Companion planting: growing runner beans with pot marigolds
I can't help it but I have to mention the weather yet again! We've had all August's rainfall in the first two weeks of the month; the lawns are witness to this, growing more lushly and needing quicker cutting than I can ever remember. But despite all that, the garden looks wonderful, dreamy and hazy with golden seedheads on tall grasses, massed beds of Verbena bonariensis and swathes of perennials that are never staked but, being densely planted, have held each other up throughout it all. And there have been no outbreaks of pests or if there have, the natural balance of the garden has been able to compensate - blue tits speedily picking aphids from branches, ladybirds and hover fly larvae doing their bit in flower heads and thrushes pulverising snails on the brickwork!
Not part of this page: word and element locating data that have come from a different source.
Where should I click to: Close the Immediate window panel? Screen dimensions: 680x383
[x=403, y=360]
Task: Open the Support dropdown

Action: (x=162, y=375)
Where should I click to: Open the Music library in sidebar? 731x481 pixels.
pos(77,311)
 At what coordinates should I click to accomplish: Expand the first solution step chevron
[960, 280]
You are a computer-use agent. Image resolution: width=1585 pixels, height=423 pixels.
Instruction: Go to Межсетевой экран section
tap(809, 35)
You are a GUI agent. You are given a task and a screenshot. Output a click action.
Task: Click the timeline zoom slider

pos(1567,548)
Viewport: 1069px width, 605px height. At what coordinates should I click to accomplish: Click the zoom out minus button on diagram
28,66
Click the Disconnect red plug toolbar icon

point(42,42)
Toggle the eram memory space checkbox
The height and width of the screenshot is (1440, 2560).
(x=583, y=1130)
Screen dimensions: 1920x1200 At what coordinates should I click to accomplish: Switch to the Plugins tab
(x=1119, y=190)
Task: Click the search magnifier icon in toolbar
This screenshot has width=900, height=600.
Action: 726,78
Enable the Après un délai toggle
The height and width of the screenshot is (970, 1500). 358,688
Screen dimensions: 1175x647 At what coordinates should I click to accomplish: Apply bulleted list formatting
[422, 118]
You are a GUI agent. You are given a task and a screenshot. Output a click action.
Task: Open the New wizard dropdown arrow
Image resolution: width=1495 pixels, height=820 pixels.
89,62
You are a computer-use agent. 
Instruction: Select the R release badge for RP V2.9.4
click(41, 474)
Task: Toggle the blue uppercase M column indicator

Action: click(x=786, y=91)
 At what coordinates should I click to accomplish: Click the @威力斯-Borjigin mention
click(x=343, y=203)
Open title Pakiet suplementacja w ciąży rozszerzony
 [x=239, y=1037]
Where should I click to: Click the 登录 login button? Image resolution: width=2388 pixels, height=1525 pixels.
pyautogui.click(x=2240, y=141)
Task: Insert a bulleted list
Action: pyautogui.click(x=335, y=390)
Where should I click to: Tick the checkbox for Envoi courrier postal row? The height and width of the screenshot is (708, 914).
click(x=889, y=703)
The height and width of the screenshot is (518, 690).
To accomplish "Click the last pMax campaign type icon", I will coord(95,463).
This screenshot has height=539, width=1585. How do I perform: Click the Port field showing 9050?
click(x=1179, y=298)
One of the ways that we encourage this balance is by planting a wide range of different herbs and perennials, mixing plants up and allowing self-seeding or in the case of the vegetable garden, companion planting with pot marigolds. These vibrant double flowers, Calendula officinalis 'Orange King' were favourites of Gertrude Jekyll and I love their cheerful, bright Indian colours. Here you can see them grown in front of the runner beans which we are now harvesting - how delicious freshly picked runner beans are! We are growing a variety called 'Painted Lady' for its pretty bicoloured flowers in red and white, good enough to grow in a front garden.
There's so much to notice that is out in flower right now despite the fact that August is a difficult time to keep the garden looking dynamic. One of the hardest working plants I can think of is this low-growing Persicaria affine which spreads in flat mats across the paving slabs and breaks up the line of the gravel path. It's flowers just keep on and on, changing colour as they mature from palest pink, through deep pink to a swathy red. This means that you have all these colours at once on its spreading mass, and its attractive leaves will start to colour up too when the autumn comes. Our gravel paths are made from whinstone from a local quarry just three miles away - whinstone is what forms the rocky outcrops along which Hadrian's Wall loops and twists in much photographed undulations. The grey gravel is such a good foil for so many garden plants and hasn't had lots of miles to travel either!